Когда старик вернулся со станции, то в первую минуту не узнал своей младшей невестки. Как только муж выехал со двора, Липа изменилась, вдруг повеселела. Босая, в старой, поношенной юбке, засучив рукава до плеч, она мыла в сенях лестницу и пела тонким серебристым голоском, а когда выносила большую лохань с помоями и глядела на солнце со своей детской улыбкой, то было похоже, что это тоже жаворонок.

Старый работник, который проходил мимо крыльца, покачал головой и крякнул.

– Да и невестки же у тебя, Григорий Петров, бог тебе послал! – сказал он. – Не бабы, а чистый клад!

V

8 июля, в пятницу, Елизаров, по прозванию Костыль, и Липа возвращались из села Казанского, куда они ходили на богомолье, по случаю храмового праздника – Казанской Божией Матери. Далеко позади шла мать Липы Прасковья, которая все отставала, так как была больна и задыхалась. Время было близко к вечеру.

– А-а-а!.. – удивлялся Костыль, слушая Липу. – А-а!.. Ну-у?

– Я, Илья Макарыч, до варенья очень охотница, – говорила Липа. – Сяду себе в уголочке и все чай пью с вареньем. Или с Варварой Николавной вместе пьем, а оне что-нибудь рассказывают чувствительное.
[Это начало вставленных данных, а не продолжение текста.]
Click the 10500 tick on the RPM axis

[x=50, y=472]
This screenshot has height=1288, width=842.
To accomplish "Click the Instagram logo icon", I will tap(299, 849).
У них варенья много – четыре банки. «Кушай, говорят, – Липа, – не сомневайся».

– А-а-а!.. Четыре банки!

– Богато живут. Чай с белой булкой: и говядины тоже сколько хочешь. Богато живут, только страшно у них, Илья Макарыч. И-и, как страшно!

– Чего ж тебе страшно, деточка? – спросил Костыль и оглянулся, чтобы посмотреть, далеко ли отстала Прасковья.

– Первое, как свадьбу сыграли, Анисима Григорьича боялась. Они ничего, не обижали, а только как подойдут ко мне близко, так по всей по мне мороз, по всем косточкам. И ни одной ноченьки я не спала, все тряслась и Бога молила. А теперь Аксиньи боюсь, Илья Макарыч. Она ничего, все усмехается, а только часом взглянет в окошко, а глазы у ней такие сердитые и горят зеленые, словно в хлеву у овцы. Хрымины Младшие ее сбивают: «У вашего старика, – говорят, – есть землица Бутёкино, десятин сорок, землица, – говорят, – с песочком и вода есть, так ты, – говорят, – Аксюша, построй от себе кирпичный завод, и мы в долю войдем». Кирпич теперь двадцать рублей тысяча. Дело спорое. Вчерась за обедом Аксинья и говорит старику: «Я, – говорит, – хочу в Бутёкине кирпичный завод ставить, буду сама себе купчиха». Говорит и усмехается. А Григорий Петрович с лица потемнели; видно, не понравилось. «Пока, – говорят, – я жив, нельзя врозь, надо всем вместе». А она глазами метнула, зубами заскриготела… Подали оладьи – не ест!